- _Work required_
Return the data from the line containing "Share post on Facebook icon near #757" through the end of the data, both ends included, without the pictures.

** START **

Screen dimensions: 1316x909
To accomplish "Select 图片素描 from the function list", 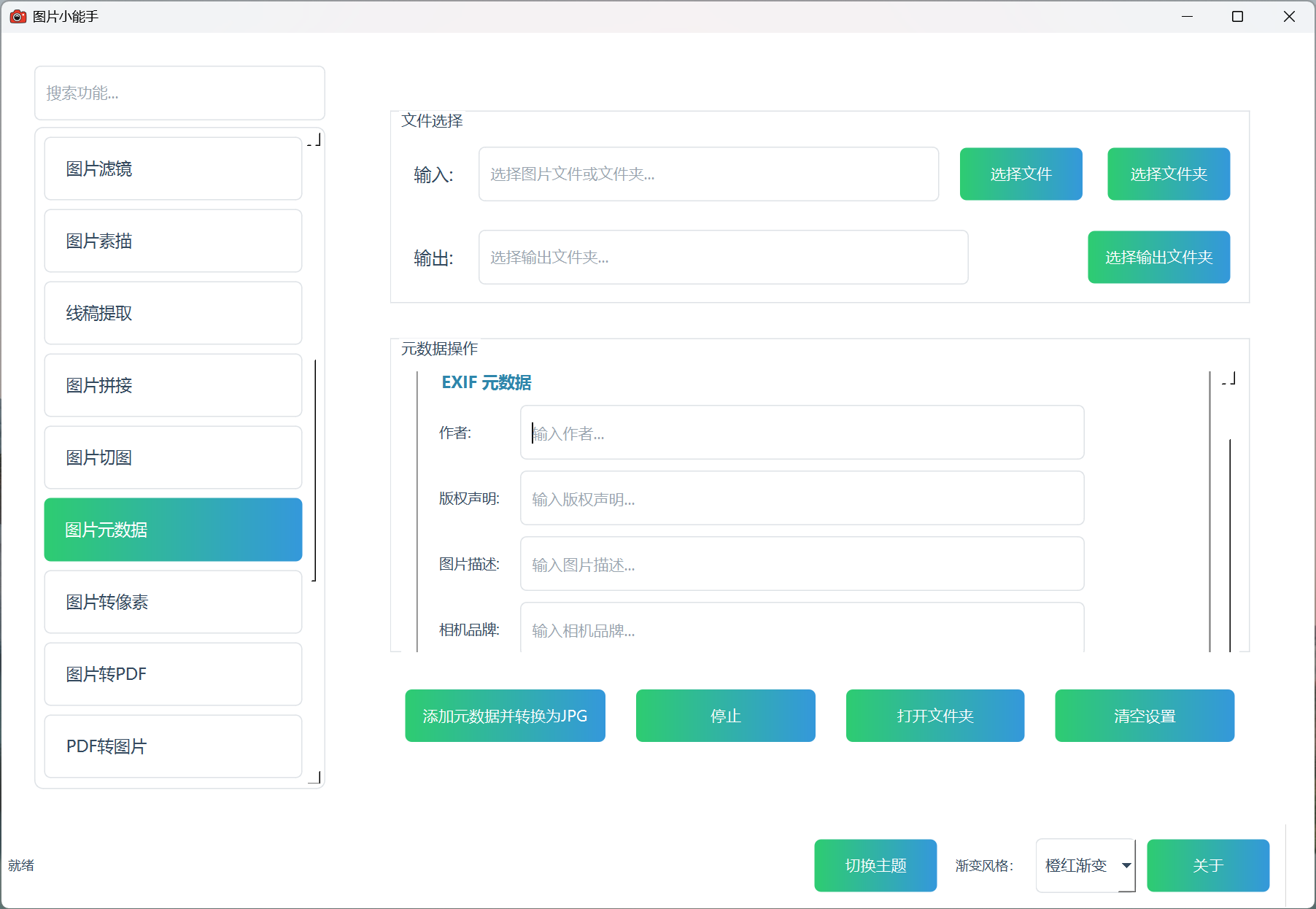I will coord(173,241).
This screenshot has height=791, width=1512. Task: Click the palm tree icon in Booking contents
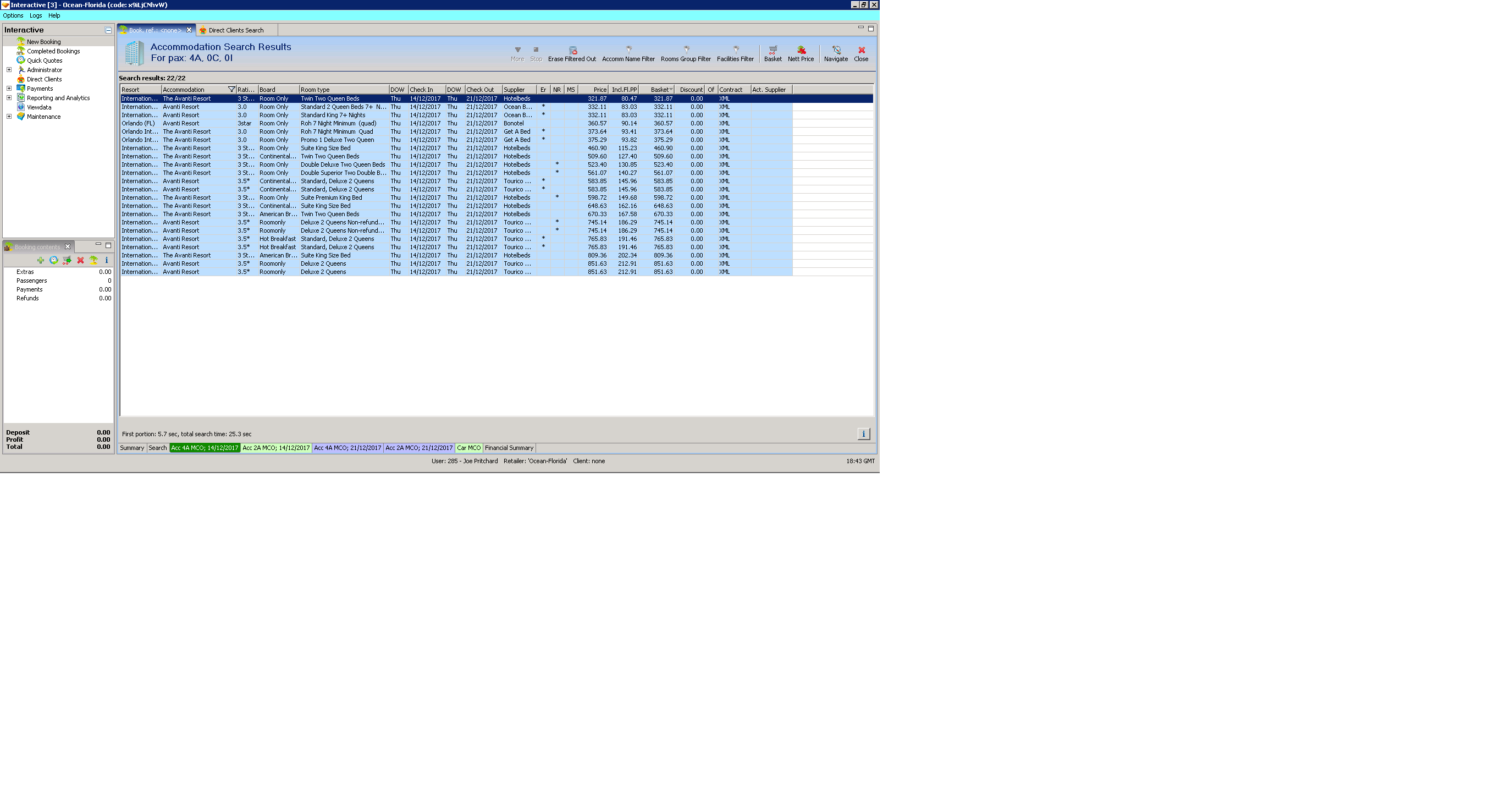[x=93, y=260]
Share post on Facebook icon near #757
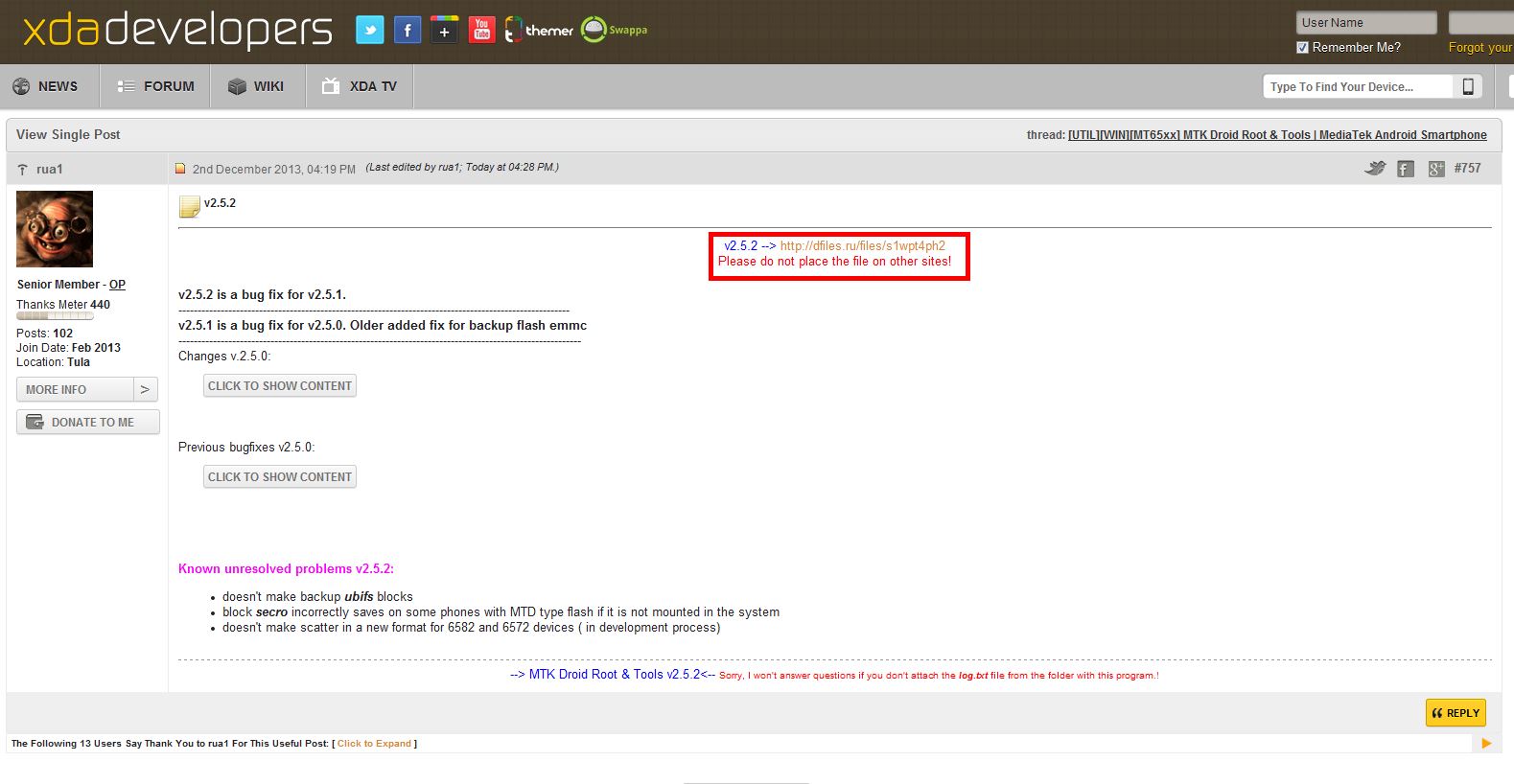This screenshot has height=784, width=1514. pyautogui.click(x=1406, y=169)
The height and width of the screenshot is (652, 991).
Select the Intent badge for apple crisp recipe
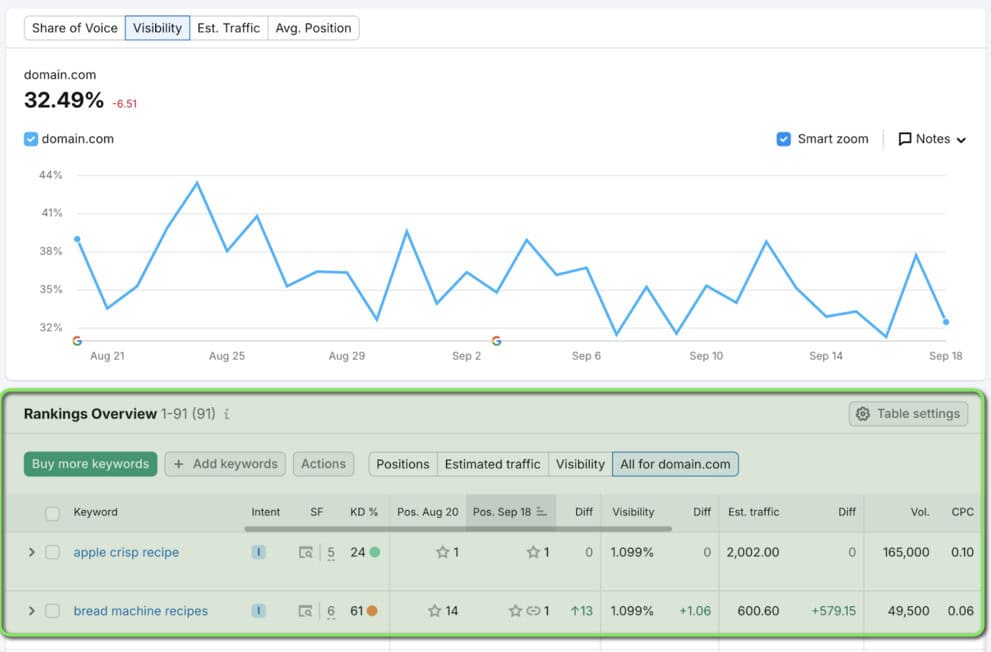[259, 552]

** END **

- _Solution for this task_
Share post on Facebook icon near #757
This screenshot has height=784, width=1514. pyautogui.click(x=1406, y=169)
The height and width of the screenshot is (652, 991).
Select the Intent badge for apple crisp recipe
[259, 552]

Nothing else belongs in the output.